Optimal Decision Trees for The Algorithm Selection Problem: Balancing Performance and Interpretability

By: Daniël Poolman - Thesis

abstract The Algorithm Selection Problem (ASP) presents a significant challenge in numerous industries, requiring optimal solutions for complex computational problems. Traditional approaches to solving ASP often rely on complex, black-box models like random forests, which are effective but lack transparency, and they often fail to balance performance with interpretability. This paper investigates the performance-interpretability trade-off for the ASP, specifically focused on Optimal Decision Trees (ODTs) as recent innovations have made the use of ODTs more viable. We compare ODTs against 4 other tree-based models, using 11 different datasets. We show there is no apparent tradeoff between performance and interpretability for ODTs which have been trained using an instance cost-sensitive approach, as they achieve comparable performance to a Random Forest Regressor while maintaining interpretability through multiple orders of magnitude fewer leaf nodes.

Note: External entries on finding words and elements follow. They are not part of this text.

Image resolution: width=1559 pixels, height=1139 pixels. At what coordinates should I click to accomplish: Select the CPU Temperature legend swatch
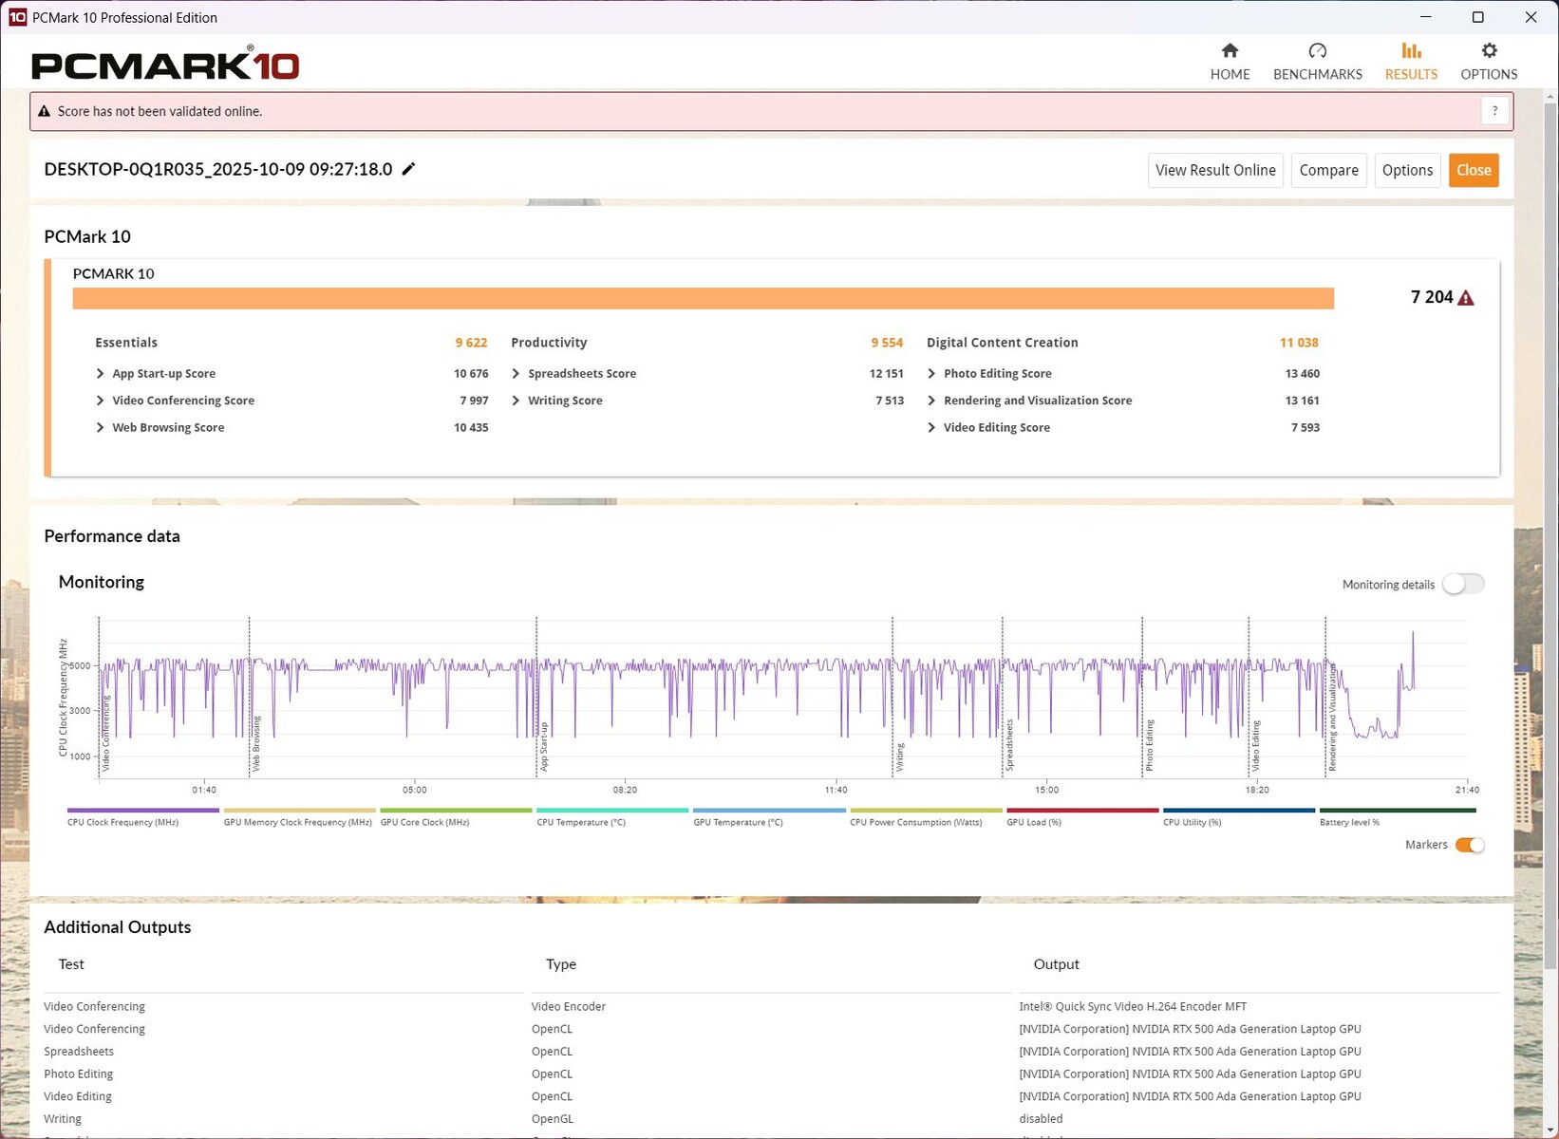pos(611,811)
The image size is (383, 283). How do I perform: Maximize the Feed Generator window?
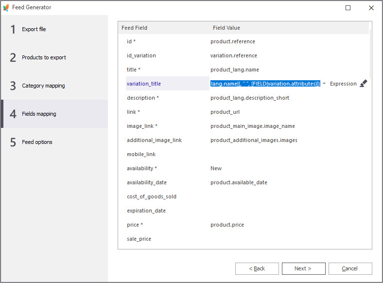pos(348,7)
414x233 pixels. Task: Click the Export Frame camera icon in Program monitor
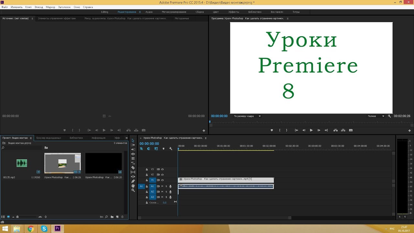351,130
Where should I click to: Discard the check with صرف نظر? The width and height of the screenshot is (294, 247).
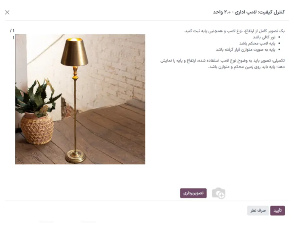[258, 211]
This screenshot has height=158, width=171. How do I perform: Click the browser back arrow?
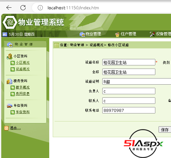(9, 8)
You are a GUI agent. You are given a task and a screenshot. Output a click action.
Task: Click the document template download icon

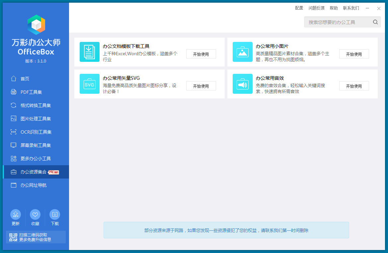pos(89,52)
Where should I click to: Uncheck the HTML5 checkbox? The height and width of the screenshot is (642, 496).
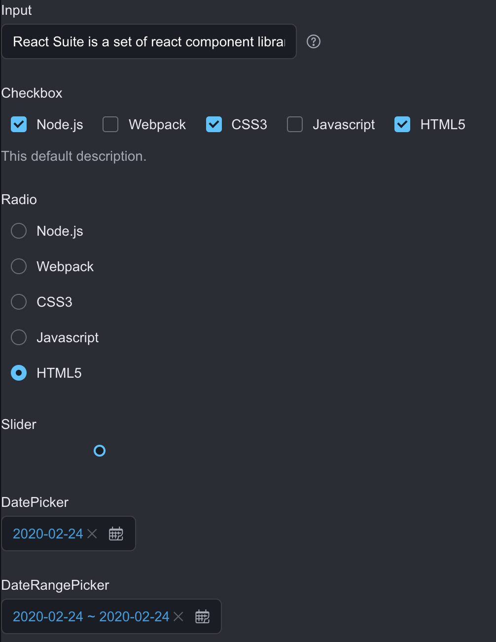pos(402,124)
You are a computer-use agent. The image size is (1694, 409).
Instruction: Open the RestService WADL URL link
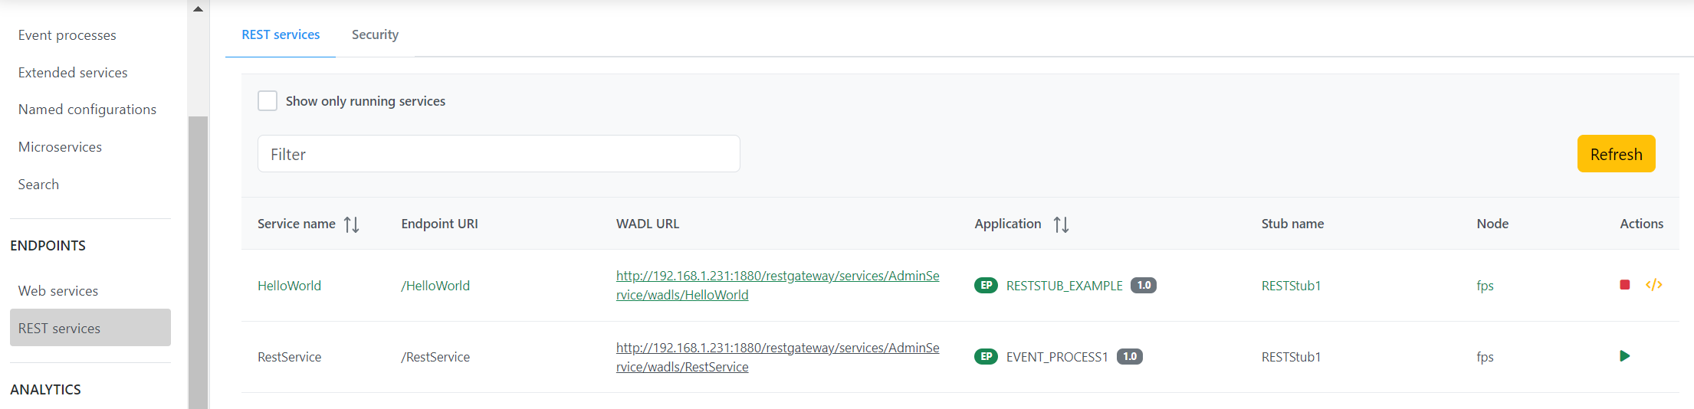[x=777, y=357]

P-STreeD: A Multithreaded Approach for DP Optimal Decision Trees

By: Albert Sandu - Thesis

abstract Decision trees are valued for their ability to logically and transparently classify data. While heuristic methods to compute such trees are efficient, they often compromise on accuracy, prompting interest in Optimal Decision Trees (ODTs), which have the best misclassification score for a given tree size limit and training dataset. The dynamic programming (DP) approach for ODTs has shown improvements over alternatives such as mixed-integer or constraint programming. That being said, it requires further improvements to handle exponential runtime scaling with the depth of the tree and the number of features of the dataset. Leveraging modern hardware, such as multiple CPU cores, offers a promising solution to improve efficiency. This paper proposes a multithreading method for DP ODTs which we apply to STreeD specifically. We introduce a shared memory model and determine which components of the original program can be made local to the threads. We investigate whether it is more efficient to start multithreading at the root of the search tree than near its leaf nodes. We find the former to be superior, resulting in faster runtimes and less shared resource access. Empirical evaluations against the state of the art demonstrate better runtimes, particularly beneficial for large datasets. Finally, thread scaling analyses reveal substantial speedups, exceeding 2.5 times with four threads, highlighting our approach’s effectiveness for computationally-intensive tasks.